The tremendous structural advantages the duopoly does enjoy are reinforced by psychological barriers — including the entrenched mindsets of voters, donors, pollsters, journalists, thought leaders, and would-be candidates. Why on earth would a candidate put their lives on hold and run as an independent, with no party apparatus, no mainstream blessing, and no likelihood of fair media coverage and debate participation, let alone winning?
But plenty of people do go out on a limb and put themselves out there as independent and third party candidates. This is where a nonpartisan and cross-partisan movement for open debates can start to shift the prevailing mindsets. Closed debates expose the lie of representative self-government. The excuses and justifications for closed debates are ludicrous. Yet there are far too many institutions that voters rely upon for information that actively distort their choices. That’s precisely why organizing for open debates is such a powerful weapon.
There is no silver bullet, but open debates is a critical part of the arsenal. This is the duopoly’s weak spot. This is where we can organize to bring grassroots pressure to bear on the people and institutions that work together to justify, excuse, implement, and promote exclusionary debates.
The news media in particular have an outsized role in tipping the playing field against independent reformers by framing the very nature of the election as a two-way contest. Mainstream news organizations not only provide vastly more coverage to Democratic and Republican candidates, but actively host, broadcast, elevate, and report on political debates that exclude third party and independent candidates who already cleared demanding ballot access hurdles enacted by the duopoly parties themselves.
The only reason the duopoly gets away with exclusionary debates is because voters don’t even know that it’s happening. But that is about to change.

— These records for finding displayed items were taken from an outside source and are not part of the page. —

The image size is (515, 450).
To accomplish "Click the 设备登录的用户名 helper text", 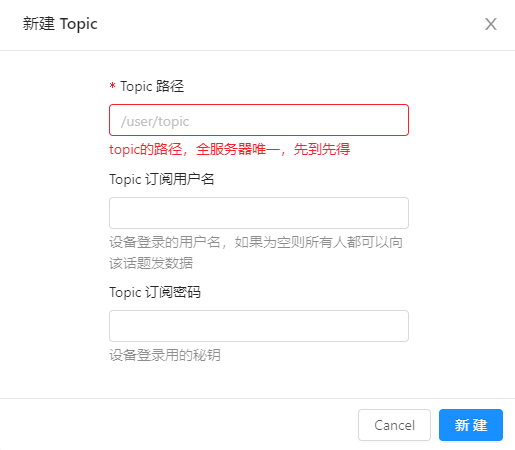I will (x=165, y=242).
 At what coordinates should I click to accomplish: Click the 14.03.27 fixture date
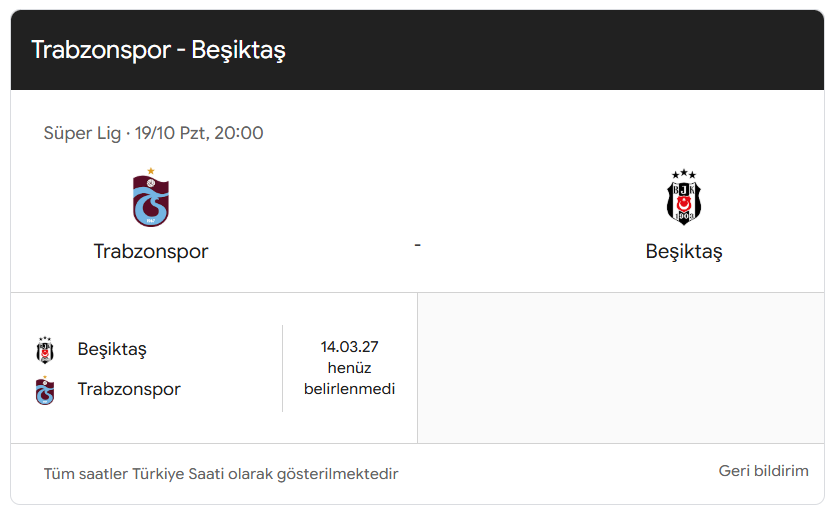tap(349, 347)
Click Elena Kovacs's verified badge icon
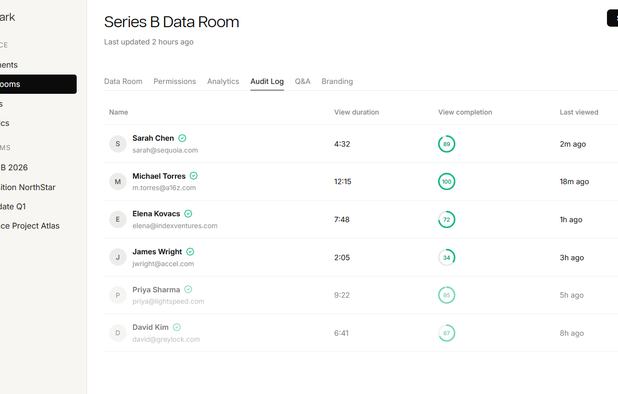The width and height of the screenshot is (618, 394). (x=188, y=214)

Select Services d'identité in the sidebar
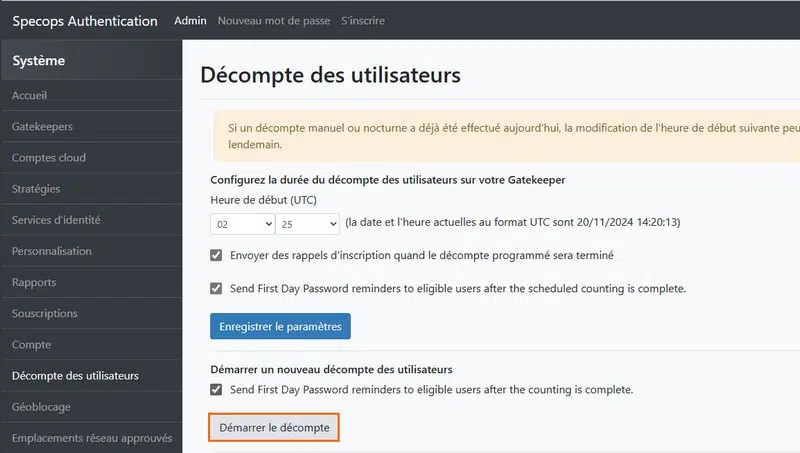[x=56, y=220]
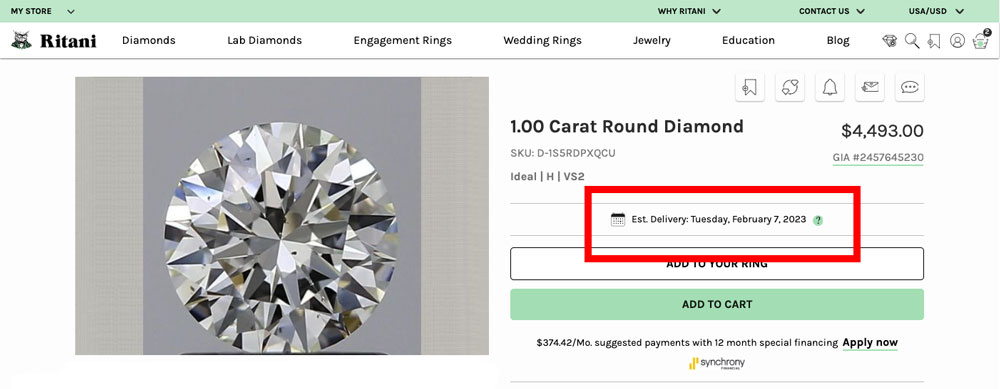The width and height of the screenshot is (1000, 389).
Task: Open the USA/USD currency dropdown
Action: pyautogui.click(x=936, y=11)
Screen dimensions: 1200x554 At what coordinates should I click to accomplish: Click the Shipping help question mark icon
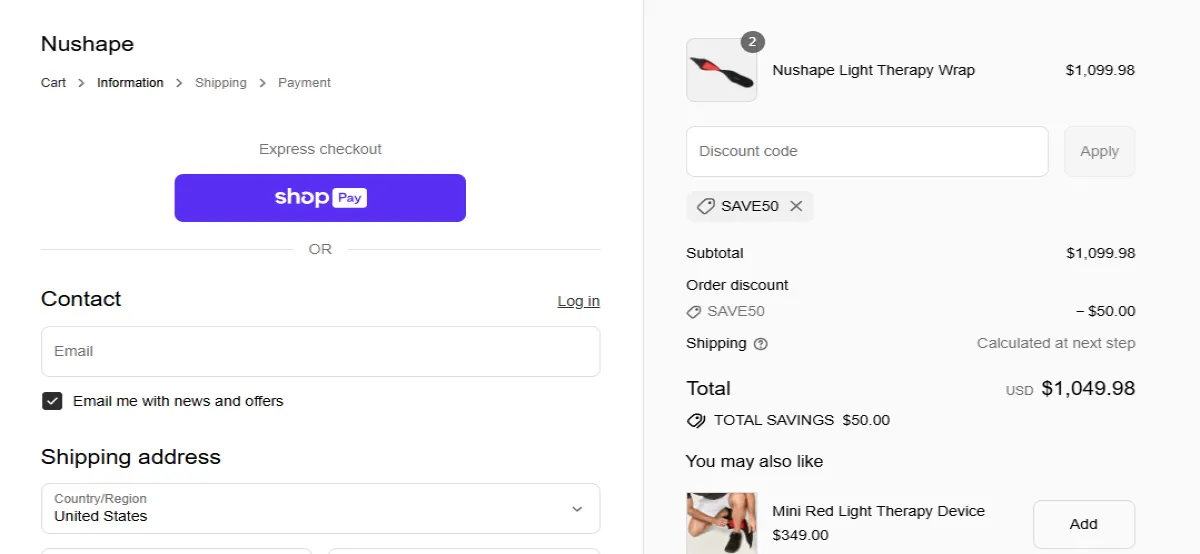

Starting with a handful of statewide elections in 2019, Open the Debates will shine a bright spotlight on this dark corner of our political system and will organize a non-partisan and cross-partisan force that will stand up for open political debates.
We will partner with the truly nonpartisan groups that work on voter engagement, voter education, and electoral reform. We will work with new media organizations and the civic tech field to sidestep the traditional gatekeepers and create a more fair, inclusive, and informative narrative about voters’ actual choices. Together, we can change the story and expose the partisans for what they are.
We know we can win locally. That’s where we have seen closed debates forced open. That’s where we have seen independent candidates win. That’s where we can build momentum for powerful reforms like Ranked Choice Voting, Open Primaries, Independent Redistricting, and more. We aim to topple the duopoly’s Commission on Presidential Debates, but we will get there by organizing for open debates at every level of government. If you’re on the ballot, you’re in the debates. Period.
It’s time, America. It’s time to open up the political debates of our nation, at all levels. It’s time to Make America Debate Again. It’s time to take the fight to the weakest link in the duopoly’s chain of defense. It’s time to elevate the political discourse and open up the system to more voices and better choices.